In the COC where decision making happens there is no distinction between secured and unsecured financial creditors, they have equal say. The difference comes up in the Liquidation Waterfall.
Sec 53
Notwithstanding anything to the contrary contained in any law enacted by the Parliament or any State Legislature for the time being in force, the proceeds from the sale of the liquidation assets shall be distributed in the following order of priority and within such period as may be specified, namely: –
(a) the insolvency resolution process costs and the liquidation costs paid in full;
(b) the following debts which shall rank equally between and among the following: –
- workmen’s dues for the period of twenty-four months preceding the liquidation commencement date; and
- debts owed to a secured creditor in the event such secured creditor has relinquished security in the manner set out in section 52;
(c) wages and any unpaid dues owed to employees other than workmen for thefor the period of twelve months preceding the liquidation commencement date;
(d) financial debts owed to unsecured creditors;
(e) the following dues shall rank equally between and among the following: –
- any amount due to the Central Government and the State Government including the amount to be received on account of the Consolidated Fund of India and the Consolidated Fund of a State, if any, in respect of the whole or any part of the period of two years preceding the liquidation commencement date;
- debts owed to a secured creditor for any amount unpaid following the enforcement of security interest;
(f) any remaining debts and dues;
(g) preference shareholders, if any; and
(h) equity shareholders or partners, as the case may be.
Section 53 (d) clearly identifies the stakeholder standing Fourth in the Queue, “financial debts owed to unsecured creditors”.
Furthemore Sec 53 does not explicitly state the word “operational creditor” rather indirectly refers to this set of stakeholder, (f) “any remaining debts and dues.”

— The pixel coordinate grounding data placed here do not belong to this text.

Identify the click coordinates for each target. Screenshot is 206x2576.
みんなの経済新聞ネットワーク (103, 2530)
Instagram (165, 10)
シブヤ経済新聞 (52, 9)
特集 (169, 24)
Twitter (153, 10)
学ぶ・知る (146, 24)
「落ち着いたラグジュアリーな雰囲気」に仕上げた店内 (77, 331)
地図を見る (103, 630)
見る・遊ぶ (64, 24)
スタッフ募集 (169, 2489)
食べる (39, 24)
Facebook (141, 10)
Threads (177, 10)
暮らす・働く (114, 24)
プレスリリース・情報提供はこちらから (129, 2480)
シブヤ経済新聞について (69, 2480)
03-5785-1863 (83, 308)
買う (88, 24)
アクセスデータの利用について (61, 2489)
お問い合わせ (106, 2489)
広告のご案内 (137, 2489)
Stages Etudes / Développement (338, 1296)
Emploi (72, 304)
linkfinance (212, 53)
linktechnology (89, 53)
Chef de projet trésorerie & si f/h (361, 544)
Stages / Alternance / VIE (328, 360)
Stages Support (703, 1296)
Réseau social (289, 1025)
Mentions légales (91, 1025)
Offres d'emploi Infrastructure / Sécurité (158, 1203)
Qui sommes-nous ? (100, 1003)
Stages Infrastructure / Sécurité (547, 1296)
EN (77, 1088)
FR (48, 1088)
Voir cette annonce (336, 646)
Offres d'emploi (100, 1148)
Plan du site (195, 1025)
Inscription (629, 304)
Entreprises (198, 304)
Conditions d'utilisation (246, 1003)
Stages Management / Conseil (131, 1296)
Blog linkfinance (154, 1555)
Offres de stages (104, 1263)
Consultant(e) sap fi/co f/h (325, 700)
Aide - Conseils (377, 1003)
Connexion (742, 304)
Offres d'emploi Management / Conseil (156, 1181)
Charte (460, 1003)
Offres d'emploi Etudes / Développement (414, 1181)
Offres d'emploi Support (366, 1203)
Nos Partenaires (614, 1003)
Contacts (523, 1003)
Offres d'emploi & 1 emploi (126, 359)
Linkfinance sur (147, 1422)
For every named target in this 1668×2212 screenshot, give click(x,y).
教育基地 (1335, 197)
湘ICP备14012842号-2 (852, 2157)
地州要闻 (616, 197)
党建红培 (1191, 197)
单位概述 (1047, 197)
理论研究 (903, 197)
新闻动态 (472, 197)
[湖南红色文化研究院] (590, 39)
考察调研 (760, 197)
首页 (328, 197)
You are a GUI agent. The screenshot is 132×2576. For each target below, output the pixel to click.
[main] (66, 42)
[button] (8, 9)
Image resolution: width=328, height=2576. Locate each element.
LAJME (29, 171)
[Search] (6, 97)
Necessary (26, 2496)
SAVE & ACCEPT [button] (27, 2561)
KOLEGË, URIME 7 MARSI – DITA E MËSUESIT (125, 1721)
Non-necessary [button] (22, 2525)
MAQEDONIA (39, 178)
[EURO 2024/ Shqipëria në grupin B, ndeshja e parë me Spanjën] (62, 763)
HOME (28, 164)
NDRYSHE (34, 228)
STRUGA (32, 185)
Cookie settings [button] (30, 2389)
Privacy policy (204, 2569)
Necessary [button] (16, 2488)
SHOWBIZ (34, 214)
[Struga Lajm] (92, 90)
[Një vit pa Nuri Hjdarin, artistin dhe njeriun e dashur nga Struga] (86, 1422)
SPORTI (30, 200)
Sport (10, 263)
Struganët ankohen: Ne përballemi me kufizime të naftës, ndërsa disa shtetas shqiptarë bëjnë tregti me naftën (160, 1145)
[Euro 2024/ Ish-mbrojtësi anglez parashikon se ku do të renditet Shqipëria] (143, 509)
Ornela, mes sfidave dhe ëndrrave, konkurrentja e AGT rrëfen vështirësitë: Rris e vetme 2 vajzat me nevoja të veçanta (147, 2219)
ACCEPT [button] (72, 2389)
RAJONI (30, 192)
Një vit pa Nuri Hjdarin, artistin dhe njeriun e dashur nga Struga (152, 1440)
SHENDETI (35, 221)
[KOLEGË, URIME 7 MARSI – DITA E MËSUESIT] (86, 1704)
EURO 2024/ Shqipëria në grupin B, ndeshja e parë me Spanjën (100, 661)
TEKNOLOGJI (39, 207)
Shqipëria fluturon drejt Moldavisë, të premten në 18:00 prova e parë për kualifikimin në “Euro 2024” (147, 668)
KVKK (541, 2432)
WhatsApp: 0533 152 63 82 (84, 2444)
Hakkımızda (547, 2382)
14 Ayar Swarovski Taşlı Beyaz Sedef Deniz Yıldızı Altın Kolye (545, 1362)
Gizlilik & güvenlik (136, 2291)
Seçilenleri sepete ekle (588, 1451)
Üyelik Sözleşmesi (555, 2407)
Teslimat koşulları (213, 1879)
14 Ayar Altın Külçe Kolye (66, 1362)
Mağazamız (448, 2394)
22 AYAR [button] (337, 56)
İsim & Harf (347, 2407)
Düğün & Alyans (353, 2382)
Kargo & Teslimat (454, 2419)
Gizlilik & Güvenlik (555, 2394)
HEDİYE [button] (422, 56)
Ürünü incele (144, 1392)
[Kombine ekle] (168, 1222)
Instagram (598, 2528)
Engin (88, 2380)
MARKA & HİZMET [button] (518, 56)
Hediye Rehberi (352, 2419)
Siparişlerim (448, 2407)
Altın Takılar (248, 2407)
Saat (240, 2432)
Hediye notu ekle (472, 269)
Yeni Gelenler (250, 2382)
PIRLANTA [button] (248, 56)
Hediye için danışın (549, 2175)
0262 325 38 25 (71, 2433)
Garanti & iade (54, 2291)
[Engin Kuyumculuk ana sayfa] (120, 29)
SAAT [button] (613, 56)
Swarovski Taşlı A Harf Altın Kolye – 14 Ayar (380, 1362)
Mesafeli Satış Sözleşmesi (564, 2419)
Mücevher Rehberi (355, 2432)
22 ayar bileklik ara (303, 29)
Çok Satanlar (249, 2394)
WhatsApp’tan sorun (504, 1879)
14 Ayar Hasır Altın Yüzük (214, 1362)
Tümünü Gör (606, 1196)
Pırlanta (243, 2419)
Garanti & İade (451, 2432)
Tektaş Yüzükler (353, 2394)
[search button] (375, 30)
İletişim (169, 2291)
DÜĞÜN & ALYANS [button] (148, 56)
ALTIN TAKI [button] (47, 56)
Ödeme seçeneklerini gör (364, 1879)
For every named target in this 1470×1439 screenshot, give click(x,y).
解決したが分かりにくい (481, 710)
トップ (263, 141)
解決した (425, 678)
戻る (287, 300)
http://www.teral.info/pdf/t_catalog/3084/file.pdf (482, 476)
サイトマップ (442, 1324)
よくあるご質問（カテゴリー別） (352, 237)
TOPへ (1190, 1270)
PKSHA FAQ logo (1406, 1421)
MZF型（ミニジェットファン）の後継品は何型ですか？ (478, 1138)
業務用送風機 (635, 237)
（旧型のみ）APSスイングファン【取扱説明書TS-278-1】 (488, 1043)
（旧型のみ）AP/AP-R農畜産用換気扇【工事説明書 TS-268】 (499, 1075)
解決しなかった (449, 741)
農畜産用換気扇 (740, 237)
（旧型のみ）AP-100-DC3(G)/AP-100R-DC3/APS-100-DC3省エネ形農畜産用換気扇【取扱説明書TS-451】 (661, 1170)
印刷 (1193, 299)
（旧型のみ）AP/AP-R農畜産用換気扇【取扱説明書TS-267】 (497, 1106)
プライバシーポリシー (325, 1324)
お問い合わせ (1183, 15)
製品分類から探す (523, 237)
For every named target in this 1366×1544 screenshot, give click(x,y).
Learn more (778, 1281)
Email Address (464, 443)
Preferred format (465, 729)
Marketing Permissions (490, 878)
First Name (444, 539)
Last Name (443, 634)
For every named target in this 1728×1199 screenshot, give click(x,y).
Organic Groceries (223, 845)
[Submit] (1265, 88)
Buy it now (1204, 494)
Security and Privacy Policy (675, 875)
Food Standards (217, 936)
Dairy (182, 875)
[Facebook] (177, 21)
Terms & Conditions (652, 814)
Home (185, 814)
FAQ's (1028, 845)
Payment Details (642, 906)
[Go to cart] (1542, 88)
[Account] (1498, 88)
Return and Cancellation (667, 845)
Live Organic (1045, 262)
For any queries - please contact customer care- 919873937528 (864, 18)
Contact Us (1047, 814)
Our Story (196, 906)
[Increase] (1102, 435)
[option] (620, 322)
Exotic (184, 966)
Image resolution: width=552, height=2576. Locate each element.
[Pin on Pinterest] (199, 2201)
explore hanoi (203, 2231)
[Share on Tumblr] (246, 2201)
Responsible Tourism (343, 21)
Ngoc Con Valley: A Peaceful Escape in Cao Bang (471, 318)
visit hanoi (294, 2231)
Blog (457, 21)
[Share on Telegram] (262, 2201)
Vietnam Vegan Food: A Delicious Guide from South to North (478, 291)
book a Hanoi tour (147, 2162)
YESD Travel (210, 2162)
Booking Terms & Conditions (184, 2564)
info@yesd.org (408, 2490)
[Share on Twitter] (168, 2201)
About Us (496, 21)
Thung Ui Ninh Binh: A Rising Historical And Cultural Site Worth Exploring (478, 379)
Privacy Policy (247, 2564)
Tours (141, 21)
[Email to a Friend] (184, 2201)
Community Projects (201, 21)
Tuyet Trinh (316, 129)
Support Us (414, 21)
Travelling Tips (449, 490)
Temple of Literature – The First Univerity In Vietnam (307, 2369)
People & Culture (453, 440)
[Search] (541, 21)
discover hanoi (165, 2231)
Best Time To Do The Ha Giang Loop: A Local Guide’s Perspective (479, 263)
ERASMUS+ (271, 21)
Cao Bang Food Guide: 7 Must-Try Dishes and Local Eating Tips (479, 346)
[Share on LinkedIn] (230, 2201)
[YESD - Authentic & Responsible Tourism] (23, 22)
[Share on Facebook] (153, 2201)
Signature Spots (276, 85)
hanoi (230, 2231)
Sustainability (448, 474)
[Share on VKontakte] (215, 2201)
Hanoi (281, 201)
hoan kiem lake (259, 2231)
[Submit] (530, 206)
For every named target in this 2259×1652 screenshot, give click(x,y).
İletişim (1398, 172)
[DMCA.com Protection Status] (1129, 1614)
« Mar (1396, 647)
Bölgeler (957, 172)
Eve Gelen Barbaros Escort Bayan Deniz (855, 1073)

It places the operational creditors Sixth in the Queue.
So the final issue is whether the Operational Creditor should be put Sixth while the Unsecured Financial creditor is Fourth (incidentally the Govt stands Fifth) in the Waterfall queue.
The implication of this queuing is that when the Waterfall begins, it may end even before the Fourth in the Queue reaches. Is the Prioritization Unfair to the operational creditor, who in India, happens to be the SME and MSME?
How will it affect the SME/MSME sector? And should that impact be a consideration in the Prioritization and thereby in the Insolvency Process?
Is there an economic argument to this issue? Is there an information asymmetry between the Operational Creditor and the Financial Creditor?
When a vendor supplies to a corporate, he does not know anything about the financial health, but he probably knows something about the business viability about the corporate.
Similarly, when a Creditor supplies money to a corporate, he may not know anything about the business health, but probably knows something about the financial health of the corporate.
This information asymmetry may narrow down as information flow increases in the system and trickles down to the small vendors over the next few years or may be decades. Or it may never.
In the meanwhile, operational creditors would be at a disadvantage vis a vis the unsecured financial creditor, if things go bad, and the corporate goes belly up.
Is there a way to correct this? Actually the right question is,
“Is there a way to correct this minor anomaly without complicating the insolvency process as outlined in the Code?”